IVENS DANIEL HOFFMANN; JAN MARTIN; WOLFGANG ARMBRUSTER; DMITRY SUSLOV; JAN DEEKEN; JUSTIN HARDI
DOI Number: 10.13009/EUCASS2023-031
For the performance and stability of liquid propellant rocket engines, injector behavior is of utmost importance. A major problem is achieving an effective chemical reaction and a highly efficient homogeneous mixture of fuels with a minimum chamber length. These processes are also crucial in many other modern combustion systems such as chemical industrial plants, heating systems, and engines, which lead to extremely high requirements for the injection equipment.

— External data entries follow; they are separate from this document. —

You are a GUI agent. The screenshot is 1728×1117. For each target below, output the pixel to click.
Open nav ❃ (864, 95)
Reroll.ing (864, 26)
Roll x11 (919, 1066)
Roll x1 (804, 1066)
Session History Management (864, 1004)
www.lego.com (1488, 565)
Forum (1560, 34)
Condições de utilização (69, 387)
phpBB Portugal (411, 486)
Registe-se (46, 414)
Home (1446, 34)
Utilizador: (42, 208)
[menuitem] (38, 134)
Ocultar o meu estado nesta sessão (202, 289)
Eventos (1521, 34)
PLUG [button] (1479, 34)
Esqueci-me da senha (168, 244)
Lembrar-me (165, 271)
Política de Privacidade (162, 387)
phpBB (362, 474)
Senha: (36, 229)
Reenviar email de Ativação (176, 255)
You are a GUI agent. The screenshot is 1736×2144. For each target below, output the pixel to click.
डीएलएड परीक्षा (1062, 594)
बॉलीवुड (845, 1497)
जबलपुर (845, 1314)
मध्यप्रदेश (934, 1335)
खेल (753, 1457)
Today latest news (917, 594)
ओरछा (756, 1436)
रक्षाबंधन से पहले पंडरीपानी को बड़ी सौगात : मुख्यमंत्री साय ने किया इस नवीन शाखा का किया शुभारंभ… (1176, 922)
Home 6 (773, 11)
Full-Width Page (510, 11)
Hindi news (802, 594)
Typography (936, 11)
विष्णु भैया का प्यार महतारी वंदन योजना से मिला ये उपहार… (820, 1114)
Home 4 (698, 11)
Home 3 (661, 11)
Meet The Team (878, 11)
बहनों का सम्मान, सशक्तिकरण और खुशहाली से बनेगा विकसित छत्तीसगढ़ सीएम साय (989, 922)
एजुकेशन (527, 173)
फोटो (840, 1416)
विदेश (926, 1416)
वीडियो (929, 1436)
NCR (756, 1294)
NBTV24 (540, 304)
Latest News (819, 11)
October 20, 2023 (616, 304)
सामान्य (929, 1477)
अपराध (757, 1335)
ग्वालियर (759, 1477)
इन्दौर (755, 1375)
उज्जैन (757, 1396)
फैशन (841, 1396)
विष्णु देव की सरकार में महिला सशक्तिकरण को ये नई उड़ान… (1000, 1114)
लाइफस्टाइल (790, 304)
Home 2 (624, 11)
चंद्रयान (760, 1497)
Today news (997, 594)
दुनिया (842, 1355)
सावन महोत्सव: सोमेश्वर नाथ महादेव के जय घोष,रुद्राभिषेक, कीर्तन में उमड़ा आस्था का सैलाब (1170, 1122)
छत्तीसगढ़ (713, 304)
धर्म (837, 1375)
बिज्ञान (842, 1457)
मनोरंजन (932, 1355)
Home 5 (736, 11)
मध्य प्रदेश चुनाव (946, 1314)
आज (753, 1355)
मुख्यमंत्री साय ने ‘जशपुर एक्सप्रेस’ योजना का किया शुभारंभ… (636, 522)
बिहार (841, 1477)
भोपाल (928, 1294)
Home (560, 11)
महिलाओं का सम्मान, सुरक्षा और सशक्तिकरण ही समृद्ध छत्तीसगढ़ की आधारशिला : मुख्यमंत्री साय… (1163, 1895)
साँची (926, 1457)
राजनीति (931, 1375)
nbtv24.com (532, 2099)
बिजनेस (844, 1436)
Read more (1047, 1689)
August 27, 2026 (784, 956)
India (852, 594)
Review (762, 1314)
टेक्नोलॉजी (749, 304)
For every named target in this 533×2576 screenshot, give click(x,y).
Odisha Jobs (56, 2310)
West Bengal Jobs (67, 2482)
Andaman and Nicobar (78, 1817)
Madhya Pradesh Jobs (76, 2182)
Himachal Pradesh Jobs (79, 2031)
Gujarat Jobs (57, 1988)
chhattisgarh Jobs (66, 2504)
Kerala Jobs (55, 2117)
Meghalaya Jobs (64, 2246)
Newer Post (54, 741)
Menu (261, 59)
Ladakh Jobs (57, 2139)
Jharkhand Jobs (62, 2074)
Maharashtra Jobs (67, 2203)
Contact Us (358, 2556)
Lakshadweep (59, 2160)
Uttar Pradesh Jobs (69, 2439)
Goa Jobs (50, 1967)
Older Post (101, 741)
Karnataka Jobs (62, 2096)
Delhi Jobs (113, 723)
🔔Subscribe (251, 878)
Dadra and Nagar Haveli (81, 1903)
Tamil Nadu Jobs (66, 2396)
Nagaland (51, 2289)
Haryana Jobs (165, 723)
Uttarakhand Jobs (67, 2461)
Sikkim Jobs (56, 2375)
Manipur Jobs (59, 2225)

This article presents a concept for an injection system based on the application of different porous materials and oxidizer injectors. The system has been designed based on DLR Lampoldshausen’s heritage within porous injection technologies and its possible future use at the DLR LUMEN Technology Demonstrator. The setup has been successfully implemented and operated under sub-to-supercritical pressure conditions (tested from 35 to 65 bar), with respect to the critical pressure of oxygen, using the penta-injector research combustor. Optical investigations of the nearinjector combustion and flow field behavior for different penta-injector elements were conducted. Fuel was injected through a metallic mesh (Rigimesh®) or sinter bronze (CA-100). As for the oxygen injector, three different variations were tested: a conventional axial injector, a pentagon pattern riffling injector, and a helical swirl injector. The latter two were manufactured using Additive Layering Manufacturing (ALM).